Start of DATA SUPPLIED

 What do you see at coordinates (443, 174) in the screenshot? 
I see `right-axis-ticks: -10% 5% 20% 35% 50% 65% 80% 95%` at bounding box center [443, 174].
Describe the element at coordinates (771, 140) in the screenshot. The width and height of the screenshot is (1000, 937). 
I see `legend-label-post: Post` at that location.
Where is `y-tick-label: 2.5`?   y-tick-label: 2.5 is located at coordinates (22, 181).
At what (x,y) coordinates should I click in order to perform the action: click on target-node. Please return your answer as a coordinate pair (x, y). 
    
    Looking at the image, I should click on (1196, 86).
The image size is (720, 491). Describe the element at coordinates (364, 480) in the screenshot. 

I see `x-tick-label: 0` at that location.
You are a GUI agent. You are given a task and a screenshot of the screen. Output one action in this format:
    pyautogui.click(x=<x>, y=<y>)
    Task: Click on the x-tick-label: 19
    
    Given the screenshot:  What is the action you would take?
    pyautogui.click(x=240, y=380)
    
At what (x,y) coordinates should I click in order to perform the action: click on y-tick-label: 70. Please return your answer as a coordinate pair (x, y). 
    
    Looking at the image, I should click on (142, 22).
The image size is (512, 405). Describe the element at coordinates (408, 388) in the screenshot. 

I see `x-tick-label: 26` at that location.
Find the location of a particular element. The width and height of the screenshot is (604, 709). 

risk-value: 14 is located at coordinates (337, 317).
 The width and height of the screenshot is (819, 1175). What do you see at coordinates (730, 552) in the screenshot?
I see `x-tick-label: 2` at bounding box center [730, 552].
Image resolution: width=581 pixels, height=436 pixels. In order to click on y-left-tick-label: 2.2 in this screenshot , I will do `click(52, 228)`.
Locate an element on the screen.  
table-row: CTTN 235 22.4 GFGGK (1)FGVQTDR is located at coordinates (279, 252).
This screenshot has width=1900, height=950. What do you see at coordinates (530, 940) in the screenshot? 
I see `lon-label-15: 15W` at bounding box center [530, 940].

End of DATA SUPPLIED

# EXERCISE OBJECTIVE:
Set down all of the records above again, word for word and in the same order.

# RESULT OF THIS EXERCISE:
 What do you see at coordinates (443, 174) in the screenshot? 
I see `right-axis-ticks: -10% 5% 20% 35% 50% 65% 80% 95%` at bounding box center [443, 174].
Describe the element at coordinates (771, 140) in the screenshot. The width and height of the screenshot is (1000, 937). 
I see `legend-label-post: Post` at that location.
Where is `y-tick-label: 2.5`?   y-tick-label: 2.5 is located at coordinates (22, 181).
At what (x,y) coordinates should I click in order to perform the action: click on target-node. Please return your answer as a coordinate pair (x, y). 
    
    Looking at the image, I should click on (1196, 86).
The image size is (720, 491). Describe the element at coordinates (364, 480) in the screenshot. 

I see `x-tick-label: 0` at that location.
You are a GUI agent. You are given a task and a screenshot of the screen. Output one action in this format:
    pyautogui.click(x=<x>, y=<y>)
    Task: Click on the x-tick-label: 19
    
    Given the screenshot:  What is the action you would take?
    pyautogui.click(x=240, y=380)
    
At what (x,y) coordinates should I click in order to perform the action: click on y-tick-label: 70. Please return your answer as a coordinate pair (x, y). 
    
    Looking at the image, I should click on (142, 22).
The image size is (512, 405). Describe the element at coordinates (408, 388) in the screenshot. 

I see `x-tick-label: 26` at that location.
Find the location of a particular element. The width and height of the screenshot is (604, 709). 

risk-value: 14 is located at coordinates (337, 317).
 The width and height of the screenshot is (819, 1175). What do you see at coordinates (730, 552) in the screenshot?
I see `x-tick-label: 2` at bounding box center [730, 552].
Image resolution: width=581 pixels, height=436 pixels. In order to click on y-left-tick-label: 2.2 in this screenshot , I will do `click(52, 228)`.
Locate an element on the screen.  
table-row: CTTN 235 22.4 GFGGK (1)FGVQTDR is located at coordinates (279, 252).
This screenshot has width=1900, height=950. What do you see at coordinates (530, 940) in the screenshot? 
I see `lon-label-15: 15W` at bounding box center [530, 940].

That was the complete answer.